Four New Mexico authors enthralled a crowd of 75 people June 26 at Collected Works Bookstore in Santa Fe with their insights into the art of nonfiction writing. The panelists were Alex Heard, Virginia Scharff, Sally Denton and James McGrath Morris.
Their talk was broadcast via Google Hangouts on Air in two parts. You can view them here: Part 1  and  Part 2

Each author has a different approach to research, organizing material and writing. But all four have produced great works that bring historical people and events to life.

Sally Denton, whose most recent book is The Plots Against the President: FDR, A Nation in Crisis and the Rise of the American Right, said she tends to write about the footnote in history, unfolding less well know events and people. “I don’t write about what most historians write about,” Denton said.

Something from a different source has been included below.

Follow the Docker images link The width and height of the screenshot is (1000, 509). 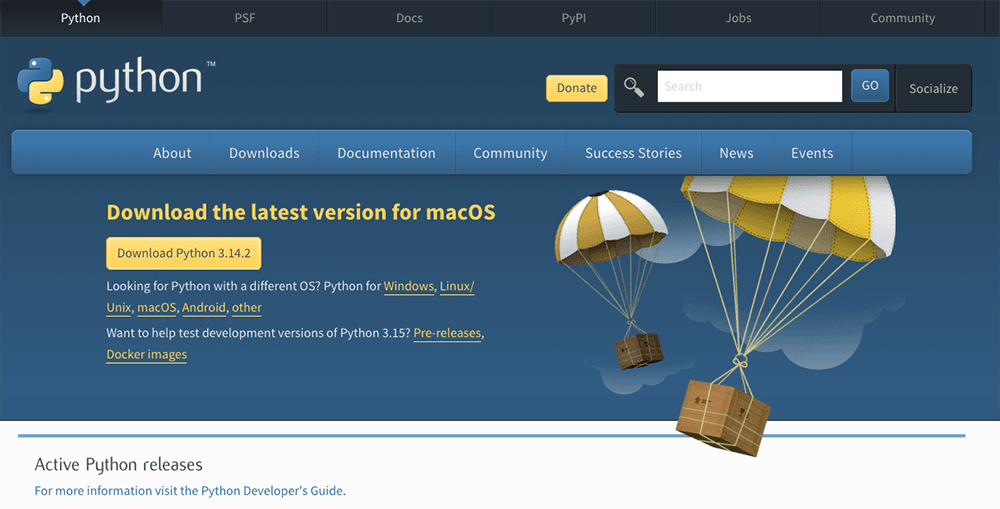pos(146,354)
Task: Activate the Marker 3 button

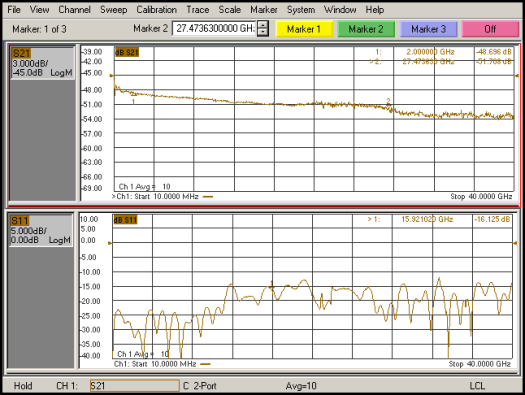Action: tap(429, 29)
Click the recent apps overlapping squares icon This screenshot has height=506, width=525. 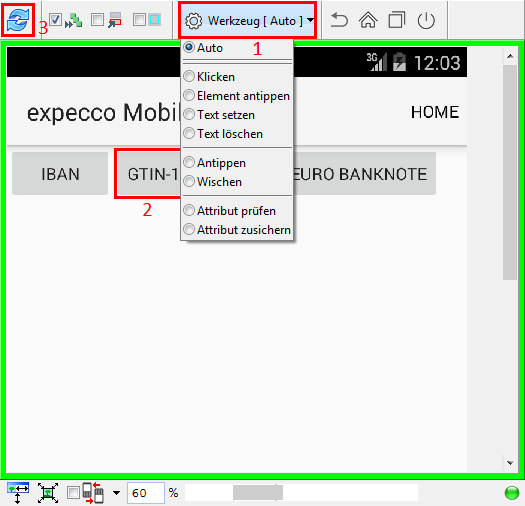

Heard, whose day job as editorial director for Outside magazine leaves him little time for writing books, said you have to find the process fun and the subject deeply engaging to make a book worth the time. He spent several years researching and writing about the case of Willie McGee, a black man in Mississippi convicted in 1951 by an all-white jury of raping a white woman. The case made international headline as people pleaded for a stay to his execution. “I saw an important story that was forgotten,” Heard told the audience. of his book The Eyes of Willie McGee: A Tragedy of Race, Sex and Secrets in the Jim Crow South.

Every book is a different process, said Virginia Scharff, a history professor at the University of New Mexico who has written both fiction and nonfiction books. When she wrote her book The Women Jefferson Loved, Scharff knew she was tackling a sensitive subject involving a man about whom much had already been written, Thomas Jefferson. “You might as well paint a target on your back,” she quipped. The challenges didn’t stop her from tackling the subject.

James McGrath Morris, author of Pultizer: A Life in Politics, Print and Power, said families and even the estate executors of the deceased will try to control what is written. The trick is to convince them to share details without trying to control the story. (Sound familiar, reporters?) Morris is currently working on a book about Ethel Payne, a Civil Rights reporter in the 1950s and 1960s, who became the first female African American commentator hired by a national network.